On Monday, the left-wing outlet published a lengthy piece admonishing a group of “election deniers” and “conspiracy theorists” for expressing concerns last month that Konnech, a relatively small U.S. software company that handles poll worker data, “had secret ties to the Chinese Communist Party and had given the Chinese government backdoor access to personal data about two million poll workers in the United States.”

“In the ensuing weeks, the conspiracy theory grew as it shot around the internet,” wrote Times reporter Stuart Thompson. “To believers, the claims showed how China had gained near complete control of America’s elections.”

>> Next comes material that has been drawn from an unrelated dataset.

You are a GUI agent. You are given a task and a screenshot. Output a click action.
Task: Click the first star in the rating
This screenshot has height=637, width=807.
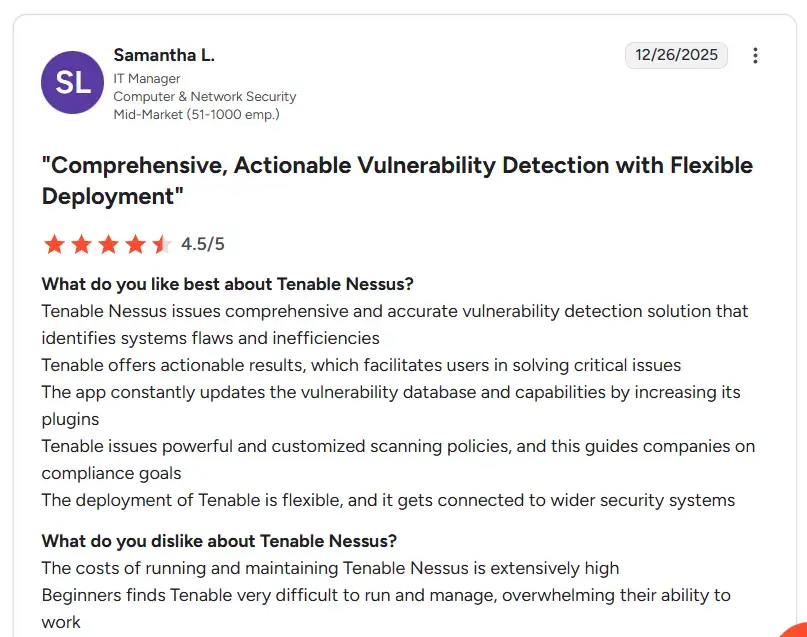click(55, 243)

The notion of Konnech’s potential election security risks was first raised by an organization called True the Vote, whose members claimed at an August conference in Phoenix that “they investigated Konnech in early 2021” and “gained access to Konnech’s database by guessing the password,” resulting in their team purportedly downloading “personal information on about 1.8 million poll workers.”

Rather than attempt to verify the claims by doing actual investigative journalism, Thompson let his clear-as-day political biases drive his work and simply parroted Konnech, which asserted that “none of the accusations were true” and that “all the data for its American customers were stored on servers in the United States and that it had no ties to the Chinese government.”

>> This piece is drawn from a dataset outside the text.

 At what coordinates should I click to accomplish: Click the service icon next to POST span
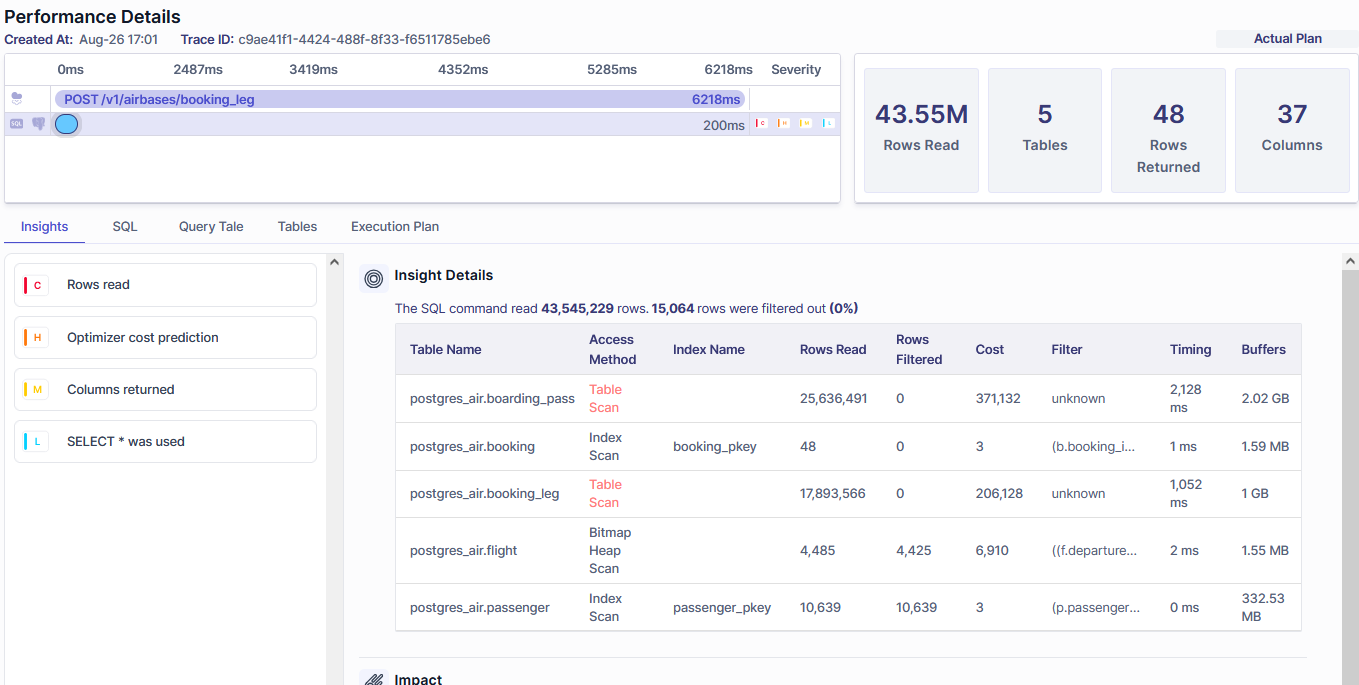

Thompson even attempted to garner sympathy for the company’s “founder and chief executive, Eugene Yu, an American citizen who immigrated from China in 1986,” and who had gone “into hiding with his family after receiving threatening messages” over the accusations.

“I’ve cried,” Yu allegedly wrote in an email, according to the Times. “Other than the birth of my daughter, I hadn’t cried since kindergarten.”

Konnech’s denial was apparently enough for Thompson, who proceeded to spend several paragraphs attacking “conspiracy theorists” and “far-right election deniers” who “have subjected election officials and private companies that play a major role in elections to a barrage of outlandish voter fraud claims.”

“[T]he attacks on Konnech demonstrate how far-right election deniers are also giving more attention to new and more secondary companies and groups,” Thompson wrote. “Their claims often find a receptive online audience, which then uses the assertions to raise doubts about the integrity of American elections.”

There’s one key problem with Thompson’s story, though: The accusations against Konnech appear to be true.

On Tuesday, just one day after writing his hit piece on “election deniers,” Thompson was forced to report that Yu “was arrested by Los Angeles County officials in connection with an investigation into the possible theft of personal information about poll workers” and that the office of Los Angeles County District Attorney George Gascón “had found [poll worker] data stored in China.”

“The Los Angeles County district attorney’s office said in an emailed statement that it had cause to believe that personal information on election workers was ‘criminally mishandled,'” Thompson wrote on Tuesday.

Thompson and the New York Times’ quick dismissal of the Konnech concerns is a perfect display of how the country’s elitist, leftist media are nothing more than propaganda machines for the Democrat Party. Despite there being legitimate problems with America’s elections, such as the infiltration of private money into local election offices to get out Democrat voters, the corporate press would rather stick their collective head in the sand, repeat their grotesque “election denier” smear, and call it a day.